Jesse Bernstein hated Christmas, though he did appreciate the surreal aspect of the holiday as celebrated in Southern California:  the seasonal eruption of reindeer and snowmen among the palm trees, and so on.  He grew up a poor Jew in East Los Angeles, but his hatred of Christmas had nothing to do with religion.  In his teens he spent several consecutive Christmases in mental hospitals or prisons, until the holiday was firmly associated with some of the worst times he’d been through:  the alternate boredom and terror, rage and shame that formed the daily life of a gimpy boy confined to an institution full of violent adults. 

 The stories he spun about those times were often bleakly humorous.  Little did the nice church ladies know, he told me, just why the inmates thanked them so fervently for their holiday gifts of toiletries:  after-shave was drunk for its alcohol content, providing a brief and coveted sense of escape.  As soon as the ladies left the hall, every man chugged his horrid liquor quickly, before a stronger man could wrest it from him  Jesse could make a good story out of anything, of course; it was his gift and his salvation.

 Thinking about my mother at Christmas depresses me  too.  Nearly twelve years after her death, my memories of our shared Christmases make me want to laugh, cringe and weep, often simultaneously.  Ten years ago, in a futile attempt to untangle some of those emotions, I wrote a piece I called “Her One-Woman Show” because that’s how I came to see her annual response to Christmas:  an elaborate theatrical production that took weeks of preparation and involved hundreds of props.  To pull off this performance, an attempt to recreate the Christmases of her small town New England childhood in the 1930s, required more effort from her children than we were always willing to give.  But what she asked of us was only a fraction of the exhausting labors she demanded of herself.  The whole production was backbreaking and, to me and possibly to her, increasingly heartbreaking.

 My youngest sister is depressed too.  She recently confided in me that Christmas since our mother’s death has been almost unbearably sad for her, and that she’s tired of putting on her own smaller scale production and pretending to enjoy it.  This year she plans to do the bare minimum—a tree only because her daughter, home from college, wants one, and no other dinner guests but her widowed father-in-law—and just allow herself to be sad.
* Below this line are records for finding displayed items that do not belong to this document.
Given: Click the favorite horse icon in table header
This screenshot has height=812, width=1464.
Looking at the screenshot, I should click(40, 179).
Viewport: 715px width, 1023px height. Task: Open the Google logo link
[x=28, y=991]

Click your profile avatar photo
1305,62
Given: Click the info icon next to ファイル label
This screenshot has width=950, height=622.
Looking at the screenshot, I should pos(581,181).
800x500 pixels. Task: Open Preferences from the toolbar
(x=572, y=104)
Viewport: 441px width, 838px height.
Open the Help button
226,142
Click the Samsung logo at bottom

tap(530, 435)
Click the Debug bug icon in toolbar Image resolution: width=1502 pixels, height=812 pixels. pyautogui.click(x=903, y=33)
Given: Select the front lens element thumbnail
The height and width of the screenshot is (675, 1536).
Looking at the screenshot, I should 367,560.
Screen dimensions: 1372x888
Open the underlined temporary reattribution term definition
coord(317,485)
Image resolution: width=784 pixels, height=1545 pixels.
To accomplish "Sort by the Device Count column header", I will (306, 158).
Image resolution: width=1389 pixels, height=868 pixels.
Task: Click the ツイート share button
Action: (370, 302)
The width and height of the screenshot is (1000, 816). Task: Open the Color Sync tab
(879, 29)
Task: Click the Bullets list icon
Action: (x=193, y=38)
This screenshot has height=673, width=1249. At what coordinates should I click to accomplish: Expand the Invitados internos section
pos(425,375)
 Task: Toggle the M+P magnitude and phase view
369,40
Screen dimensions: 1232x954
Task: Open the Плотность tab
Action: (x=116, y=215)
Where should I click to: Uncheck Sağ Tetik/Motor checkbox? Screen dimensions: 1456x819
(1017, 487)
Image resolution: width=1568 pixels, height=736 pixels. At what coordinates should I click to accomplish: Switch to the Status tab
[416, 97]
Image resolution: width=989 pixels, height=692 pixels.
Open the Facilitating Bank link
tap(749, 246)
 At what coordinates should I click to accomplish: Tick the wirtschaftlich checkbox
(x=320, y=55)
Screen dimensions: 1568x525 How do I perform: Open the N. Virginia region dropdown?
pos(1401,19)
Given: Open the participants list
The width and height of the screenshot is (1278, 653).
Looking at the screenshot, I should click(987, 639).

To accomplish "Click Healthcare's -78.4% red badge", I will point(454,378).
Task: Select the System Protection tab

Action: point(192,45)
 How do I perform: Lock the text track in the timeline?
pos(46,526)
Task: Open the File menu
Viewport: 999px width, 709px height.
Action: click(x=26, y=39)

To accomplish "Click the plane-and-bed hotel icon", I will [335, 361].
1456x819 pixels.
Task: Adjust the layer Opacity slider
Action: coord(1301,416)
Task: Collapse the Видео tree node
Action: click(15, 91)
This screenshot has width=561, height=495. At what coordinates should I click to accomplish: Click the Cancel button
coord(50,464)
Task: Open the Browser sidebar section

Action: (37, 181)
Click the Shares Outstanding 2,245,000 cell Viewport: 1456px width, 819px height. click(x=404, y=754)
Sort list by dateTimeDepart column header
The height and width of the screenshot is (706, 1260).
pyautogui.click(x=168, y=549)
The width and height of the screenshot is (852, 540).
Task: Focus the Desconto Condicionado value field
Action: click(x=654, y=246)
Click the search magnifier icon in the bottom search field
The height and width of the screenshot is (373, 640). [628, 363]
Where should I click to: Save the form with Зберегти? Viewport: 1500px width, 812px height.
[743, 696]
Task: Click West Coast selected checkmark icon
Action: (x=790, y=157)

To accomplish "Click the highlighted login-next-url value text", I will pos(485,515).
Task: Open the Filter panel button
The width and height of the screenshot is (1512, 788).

 I think she’s wise.  Her decision helped me reach mine—one with which my husband, bless him, entirely concurs:  we will stay home on Christmas this year, just the two of us.  We did buy a Christmas tree today, because grandchildren are coming to visit next weekend—and also because colored lights indoors cheer me up in these short days and long dark evenings. 

 We have gifts for the grandchildren, nieces and nephews, and goodie packs for each household consisting of foodstuffs (purchased, not baked) and (surprise!) thrift store books, and on the day before Christmas we will play St Nick and drop off our packages at the homes of all our kin, his and mine, within reach.   As this drive will involve four counties, I feel that we will have done our part to celebrate family unity!